Dell offers what it calls a cyber-resilient architecture and silicon root of trust. With the new systems, the vendor includes Secured Component Verification is an extension of its Secure Supply Chain assurance process, ensuring that the systems delivered to enterprises are exactly as they were manufactured, without any interference during delivery. The PowerEdge UEFI Secure Boot Customization enables boot security to be more closely managed to mitigate attacks.
Modern server planning also has to take into account the cloud and the edge. Hyperscalers and major cloud providers continue to be a driving force in the hardware space. According to Synergy Research Group, in 2020, global spending on cloud infrastructure services – including infrastructure-as-a-service (IaaS), platform-as-a-service (PaaS) and hosted private clouds – grew 35 percent, to almost $130 billion, helped in part by the COVID-19 pandemic. Meanwhile, enterprise spending on datacenter hardware and software fell 6 percent, to less than $90 billion. In addition, capital expenditures in the first three quarters of 2020 by hyperscalers hit $99 billion, up 16 percent year-over-year, with the capex aimed specifically at datacenters up 18 percent.
Dell has drawn from what the cloud providers are looking for, Pendekanti says.
“We absolutely have learned quite a bit because we do work and provide product to some of the CSPs and it’s helped us in a few ways,” he says. “One of the things that most of these cloud service providers look for [is management], because most of these guys don’t have tens of servers, they literally have tens of thousands of servers and hundreds of thousands of servers, which essentially means we need to make sure that we are able to provide the right management tools Those lessons have played a huge role into how we have morphed our whole portfolio in terms of manageability. Number two: When you look at the CSPs, they do actually look at architectures. They’re looking at faster deployment, for example, or they’re looking at how to deal with … security.”
Dell last year also announced Project Apex, which is aimed at offering its product portfolio as a service, spanning products, consumption models and cloud strategies.

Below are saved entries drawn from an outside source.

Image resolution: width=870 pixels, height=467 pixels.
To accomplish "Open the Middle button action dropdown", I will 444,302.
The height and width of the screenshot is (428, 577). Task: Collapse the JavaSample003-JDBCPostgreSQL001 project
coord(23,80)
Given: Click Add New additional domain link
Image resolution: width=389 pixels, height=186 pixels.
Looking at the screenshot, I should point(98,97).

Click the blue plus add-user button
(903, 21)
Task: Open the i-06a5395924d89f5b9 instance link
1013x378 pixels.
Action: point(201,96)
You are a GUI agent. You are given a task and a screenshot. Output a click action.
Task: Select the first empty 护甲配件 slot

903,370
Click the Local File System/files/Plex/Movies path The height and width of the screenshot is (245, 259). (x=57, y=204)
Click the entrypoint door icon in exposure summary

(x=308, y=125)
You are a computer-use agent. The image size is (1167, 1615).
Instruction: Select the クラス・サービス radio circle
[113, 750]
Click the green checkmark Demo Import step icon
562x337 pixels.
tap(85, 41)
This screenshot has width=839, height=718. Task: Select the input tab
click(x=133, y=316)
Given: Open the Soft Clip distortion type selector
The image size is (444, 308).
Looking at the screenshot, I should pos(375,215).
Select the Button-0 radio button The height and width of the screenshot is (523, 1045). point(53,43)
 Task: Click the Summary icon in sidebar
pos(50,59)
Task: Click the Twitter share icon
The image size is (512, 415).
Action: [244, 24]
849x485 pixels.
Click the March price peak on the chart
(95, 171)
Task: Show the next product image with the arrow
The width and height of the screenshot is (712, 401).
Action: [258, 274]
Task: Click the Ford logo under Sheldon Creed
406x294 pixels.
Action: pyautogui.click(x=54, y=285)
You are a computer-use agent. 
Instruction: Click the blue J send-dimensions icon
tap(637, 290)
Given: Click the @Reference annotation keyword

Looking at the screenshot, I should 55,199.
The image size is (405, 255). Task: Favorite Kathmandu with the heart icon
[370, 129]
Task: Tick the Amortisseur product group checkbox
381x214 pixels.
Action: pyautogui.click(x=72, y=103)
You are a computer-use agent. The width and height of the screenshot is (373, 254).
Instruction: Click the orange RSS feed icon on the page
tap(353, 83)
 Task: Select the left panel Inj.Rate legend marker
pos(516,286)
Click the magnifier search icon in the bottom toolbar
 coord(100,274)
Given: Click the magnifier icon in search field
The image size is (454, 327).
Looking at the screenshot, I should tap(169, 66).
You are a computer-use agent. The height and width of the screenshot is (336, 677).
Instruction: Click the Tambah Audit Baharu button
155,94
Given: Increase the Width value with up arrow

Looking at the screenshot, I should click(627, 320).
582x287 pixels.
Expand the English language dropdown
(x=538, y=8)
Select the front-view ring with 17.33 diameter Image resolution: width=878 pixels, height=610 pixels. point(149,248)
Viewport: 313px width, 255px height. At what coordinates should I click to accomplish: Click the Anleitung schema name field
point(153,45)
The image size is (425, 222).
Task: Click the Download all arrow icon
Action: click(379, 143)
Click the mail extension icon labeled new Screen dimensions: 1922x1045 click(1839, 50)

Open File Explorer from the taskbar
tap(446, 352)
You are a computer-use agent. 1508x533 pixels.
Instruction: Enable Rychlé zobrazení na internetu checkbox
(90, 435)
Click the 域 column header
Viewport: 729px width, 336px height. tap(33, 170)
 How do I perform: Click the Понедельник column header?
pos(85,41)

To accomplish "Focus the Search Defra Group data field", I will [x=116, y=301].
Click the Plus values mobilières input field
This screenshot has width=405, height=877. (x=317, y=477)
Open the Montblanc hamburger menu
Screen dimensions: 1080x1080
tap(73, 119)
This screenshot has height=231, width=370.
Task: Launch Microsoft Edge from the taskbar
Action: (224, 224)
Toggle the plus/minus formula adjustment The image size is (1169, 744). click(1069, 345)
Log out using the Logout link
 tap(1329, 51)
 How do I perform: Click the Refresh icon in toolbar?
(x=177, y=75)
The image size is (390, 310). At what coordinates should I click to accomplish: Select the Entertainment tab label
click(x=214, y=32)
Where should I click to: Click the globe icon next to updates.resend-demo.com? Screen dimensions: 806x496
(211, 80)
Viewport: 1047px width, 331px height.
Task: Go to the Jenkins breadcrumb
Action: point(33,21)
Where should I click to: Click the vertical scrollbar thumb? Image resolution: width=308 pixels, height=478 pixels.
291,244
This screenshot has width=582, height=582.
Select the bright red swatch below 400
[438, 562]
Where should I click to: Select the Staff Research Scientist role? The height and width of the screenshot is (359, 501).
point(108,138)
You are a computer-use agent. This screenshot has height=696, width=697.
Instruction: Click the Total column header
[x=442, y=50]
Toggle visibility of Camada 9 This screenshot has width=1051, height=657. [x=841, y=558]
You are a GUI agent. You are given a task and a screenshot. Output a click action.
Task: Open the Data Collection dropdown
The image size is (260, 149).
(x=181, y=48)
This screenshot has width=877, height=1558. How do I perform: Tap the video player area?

Dell and other OEMs also have to address the edge, which is expanding with the growth of the Internet of Things (IoT) and will accelerate as 5G connectivity comes to the fore. In its updated portfolio, Dell is including the PowerEdge XR11 and XR12 ruggedized systems, which will be powered by Intel’s Ice Lake processors and include support for multiple accelerators. They include smaller form factors that are 400mm and 16 inches deep, hardened chasses, remote manageability and NEBS Level 3 compliance, all key points for systems that are designed to be installed closer to where the data is being generated and users are located. They are certified for telcos and military uses.
“The key thing has been most of these are ruggedized,” Pendekanti says. “On the CPU side, we don’t need as much power right now for the device sitting at the edge. We don’t really need to go out put the most platinum kind of SKU with the highest TDP. In most cases, we are looking at probably a processor SKU that is at a lower end of the TDP rating because you are literally not getting into all kinds of analytics at the edge. But you will probably do some processing, so the CPU stack that we look at doesn’t have to take the entire spectrum. Our goal would be to actually leave it at the lower end of the spectrum for these edge boxes.”